Repeat these steps until you are satisfied with the results.

Compiling and matching

The Extraction Rules activity is compiled automatically when you exit the activity editor or when you click Match or Test Activity. If any compilation errors occur, matching cannot proceed. Any search elements with compilation errors will be marked with an error icon. Hover your mouse over this icon to see a detailed description of the error. Compilation errors may occur in the following:
  • Element dependencies: Elements are searched top down. This means that elements used in the search conditions of another element must precede that element in the list of elements. For example, if Element A is referenced in the search conditions for Element B, then Element A must precede Element B in the list of elements. If you disable Element A or move it below Element B in the list of elements, a compilation error will occur, and Element B will be marked with an error icon.
  • Regular expressions: If the regular expression in a Value from Regular Expression search element is invalid, an error will occur in this element.
  • Dictionaries: If the program is unable to connect to the dictionary used by a Value from Dictionary search element, an error will occur in this element.
  • Code (see Code syntax for Extraction Rules activity for NLP)
Matching refers to finding objects that meet the conditions specified in the properties of the search elements. The program will go down the Search Elements list attempting to locate all the objects described by the elements, one by one.
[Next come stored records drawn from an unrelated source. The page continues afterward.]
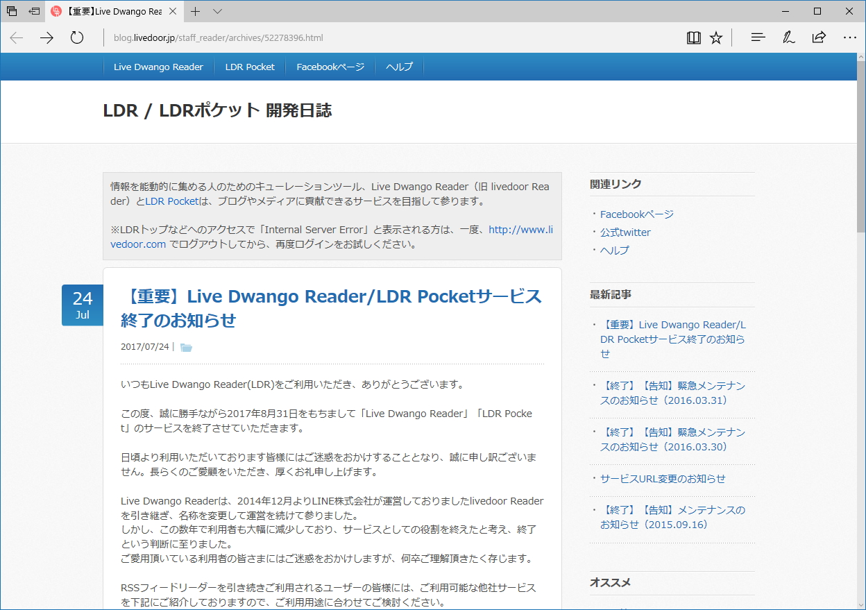Click the address bar
866x610 pixels.
pyautogui.click(x=278, y=37)
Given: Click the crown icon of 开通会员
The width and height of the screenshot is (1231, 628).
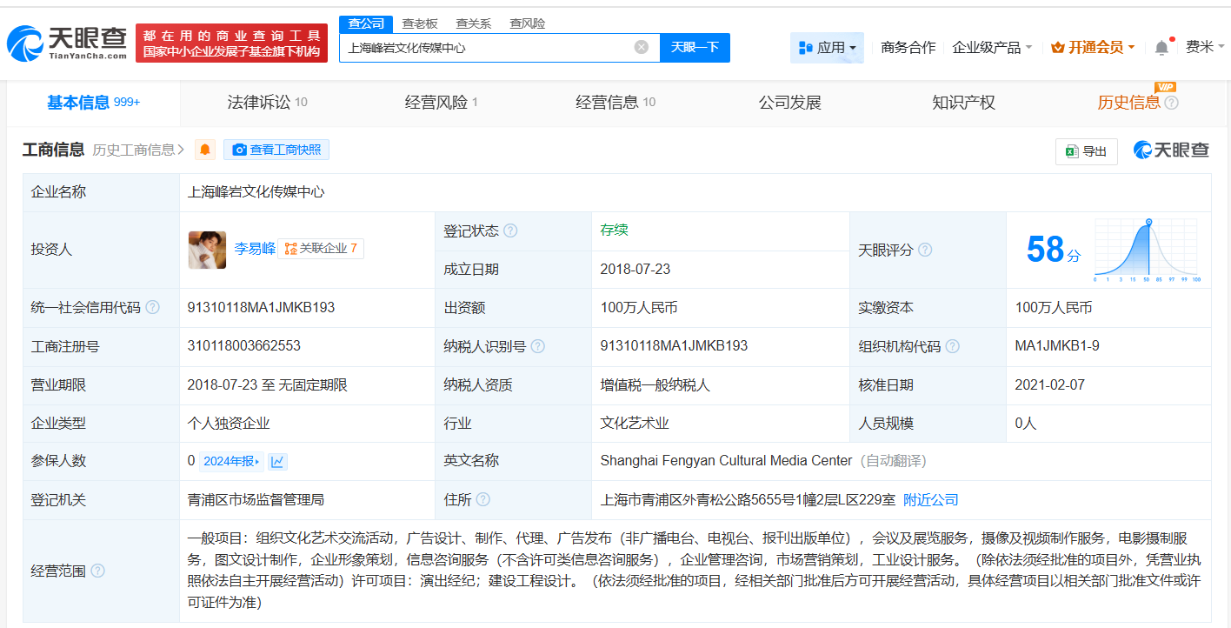Looking at the screenshot, I should (x=1057, y=47).
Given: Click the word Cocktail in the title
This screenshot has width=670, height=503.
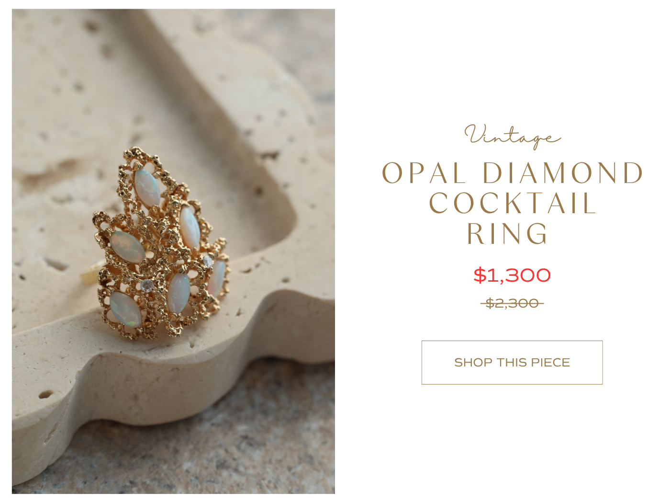Looking at the screenshot, I should coord(513,204).
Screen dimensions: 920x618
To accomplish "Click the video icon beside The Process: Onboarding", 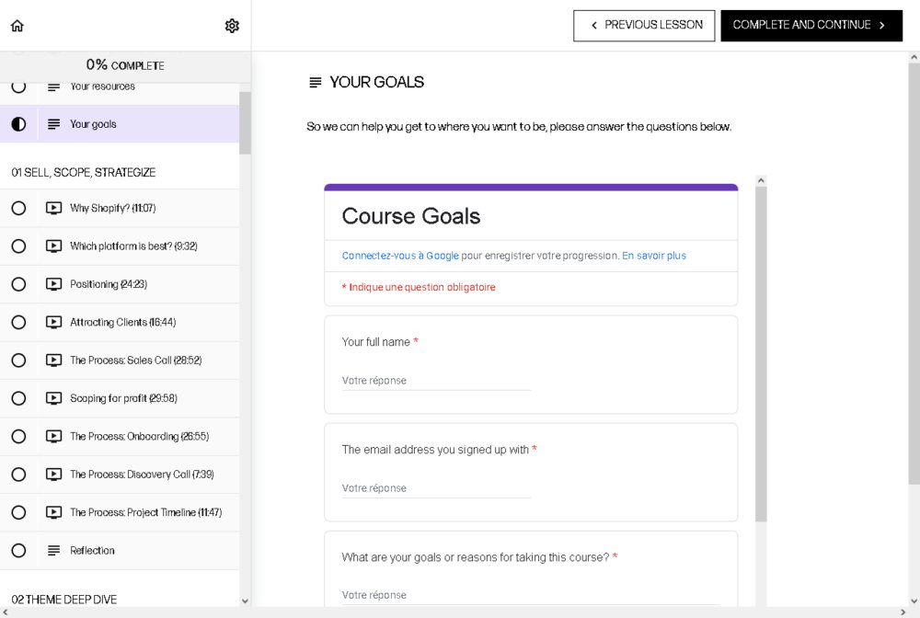I will [53, 436].
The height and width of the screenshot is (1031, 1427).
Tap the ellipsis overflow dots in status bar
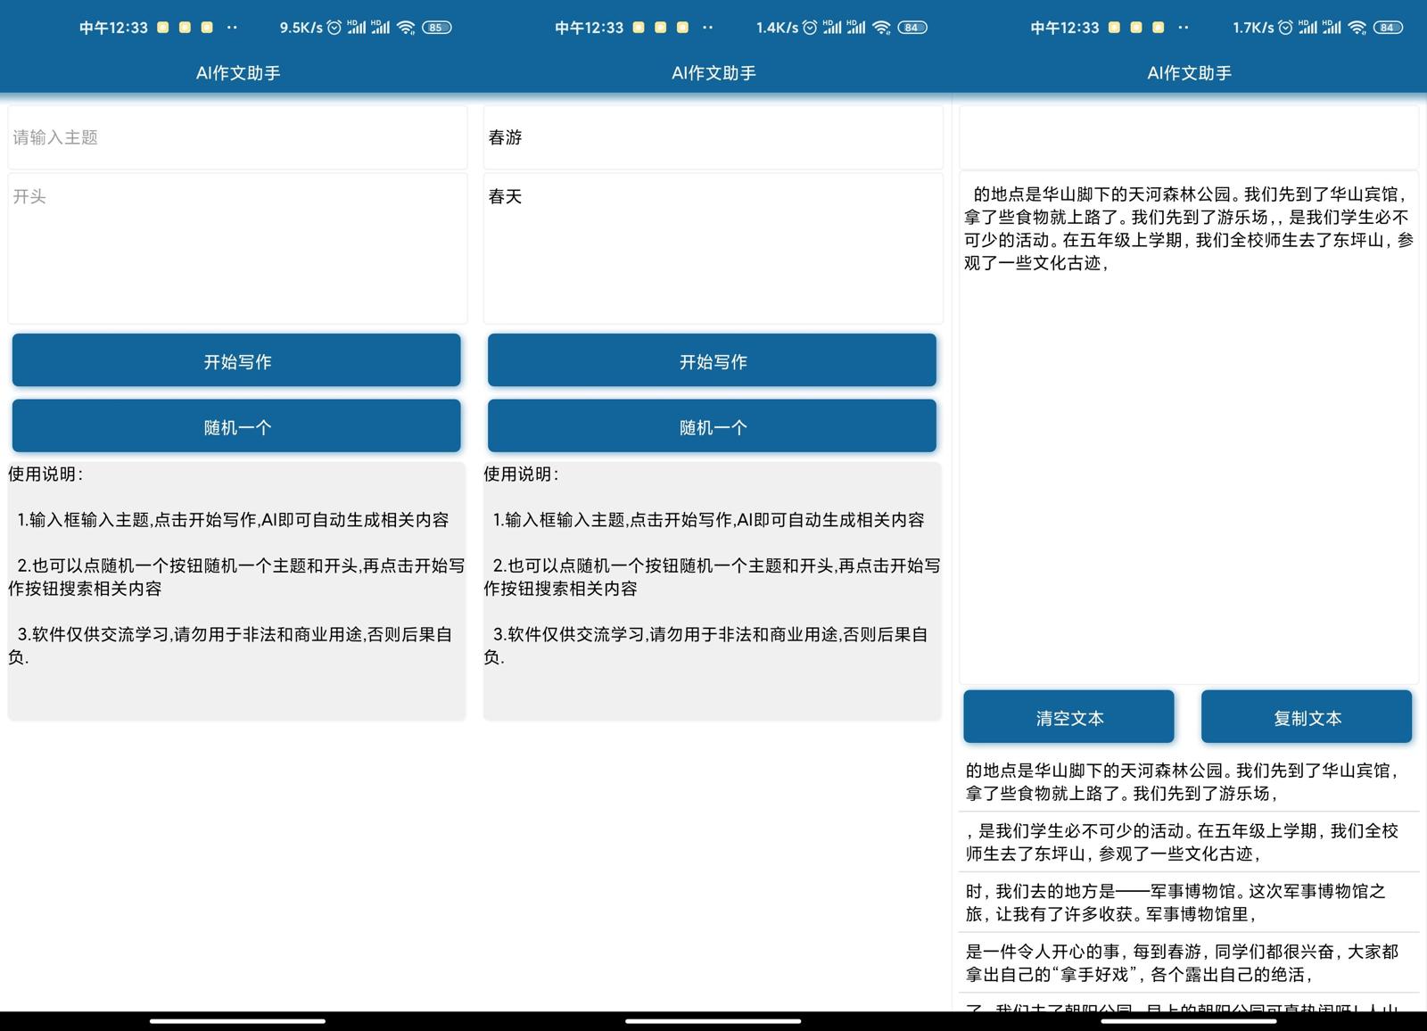1184,28
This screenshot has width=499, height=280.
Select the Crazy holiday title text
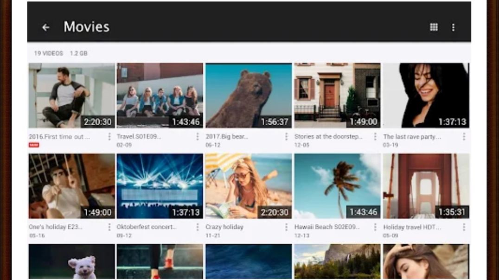coord(224,227)
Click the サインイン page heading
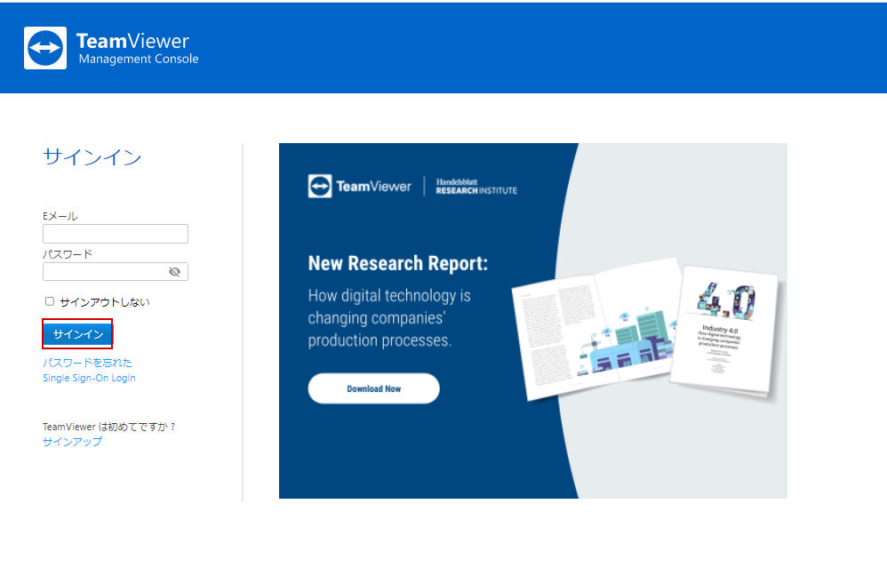The image size is (887, 568). tap(92, 156)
Matching is performed only for the active elements and fields. To reduce matching time while debugging, you can temporarily disable the elements that do not affect the results for the element you are currently debugging. To change the state of an element, use its shortcut menu. You can also select multiple elements and change their state with one click. The compilation and matching status of the Extraction Rules activity is displayed in the notification log (available by clicking the bell icon button in the upper right corner). You can navigate to the matching results by clicking the link in the appropriate notification.

Reviewing and correcting errors

If a search element has not been found, check that you selected the correct element type and consider refining the conditions for more reliable search. For example, auxiliary search elements can be added to help locate the element. Once the errors have been corrected, match the activity once again, making sure that all the objects can be found on the problem pages and that the corrections have not interfered with the matching of the objects on other pages.